Mir geht die aktuelle Verwendung des Begriffs "Post Black Metal" ziemlich auf den Sack. Ganz ehrlich! Anfang der 2010er beschrieb der Begriff vor allem eine musikalische Fusion aus Postrock und Black Metal, was ja auch logisch ist. Heutzutage allerdings fällt einfach jede Band darunter, die sich vor allem den optischen Konventionen der schwarzmetallischen Tradition verschließt und sich auch lyrisch breiter (beziehungsweise meist lebensnäher) aufstellt. Die musikalische Dimension ist da für viele Rezipienten Nebensache. Das ist furchtbar schade! Denn viele Black-Metal-Hörer werden von diesem Label vor allem eins: abgeschreckt, und das obwohl unter diesem Sammelbegriff viele Truppen zu finden sind, die keineswegs verwässerten Extreme Metal für Sozialpädagogen spielen. In diesem Sinne, lasst uns einmal über FLESIA und ihren aktuellen Release "Essenz I/II" reden.Ich würde euch nämlich wirklich empfehlen diese Band ohne jedes Vorwissen einzulegen, um möglichst unvoreingenommen zu sein. Denn mit verträumten Blackgaze hat dieses Trio aus Sachsen wenig zu tun. Vielmehr ballern die fünf Songs ziemlich ungestüm und harsch aus den Boxen. Kommen wir aber zuerst kurz auf den Namen zu sprechen. "Essenz I/II" lässt es ja schon vermuten, dass es sich hier um eine Compilation handelt. Und diese Andeutung ist natürlich auch gewollt, denn bereits Mitte 2022 erschienen auf "Essenz I" die drei Songs 'Vernichten', 'Verleugnen' und 'Verschwenden', die man nun noch um die beiden Titel 'Vereinsamen' I + II erweitert hat. So bringt es die Veröffentlichung auf knapp 27 Minuten Spielzeit und kann damit quasi als Minialbum bezeichnet werden. Wie bereits eingangs erwähnt, ist die Kapelle viel ungemütlicher als es die Einordnungen anderer Reviews vermuten lassen würde. FLESIA ist vor allem eine atmosphärische Black-Metal-Mischung mit einer vereinzelt death-doomigen Schlagseite. Natürlich findet man hier und da auch subtil-flächige Gitarren, die man mit viel gutem Willen dem Post-Black-Metal zuschreiben könnte, aber generell würde ich bei den Jungs Abstand von diesem Label nehmen. Das prägende Element ist nämlich ihre unheimliche Urgewalt, die überall zu finden ist und sicherlich auch live (mit gutem Sound) sehr brachial rüberkommen wird.

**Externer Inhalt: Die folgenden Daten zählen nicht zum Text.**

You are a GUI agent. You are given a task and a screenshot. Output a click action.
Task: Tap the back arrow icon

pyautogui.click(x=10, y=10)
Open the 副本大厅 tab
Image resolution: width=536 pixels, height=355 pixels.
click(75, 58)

Alles in allem wird dieser Mix natürlich auch Freunden von UNRU und ULTHA gefallen, aber ich sehe hier keinen Grund sie auf diese Schublade zu begrenzen. Denn FLESIA gehen noch martialischer zur Sache und erzeugen einen so hohen Druck auf "Essenz I/II", so dass man sich wiederum deutlich von vielen anderen modernen Black-Metal-Bands abhebt. Kurzum, wenn die beiden genannten Bands ein musikalisches Unwetter sind, dann ist FLESIA ein verdammter Taifun.
Seit dem 24.02.2023 gibt es die CD bei FDA Records.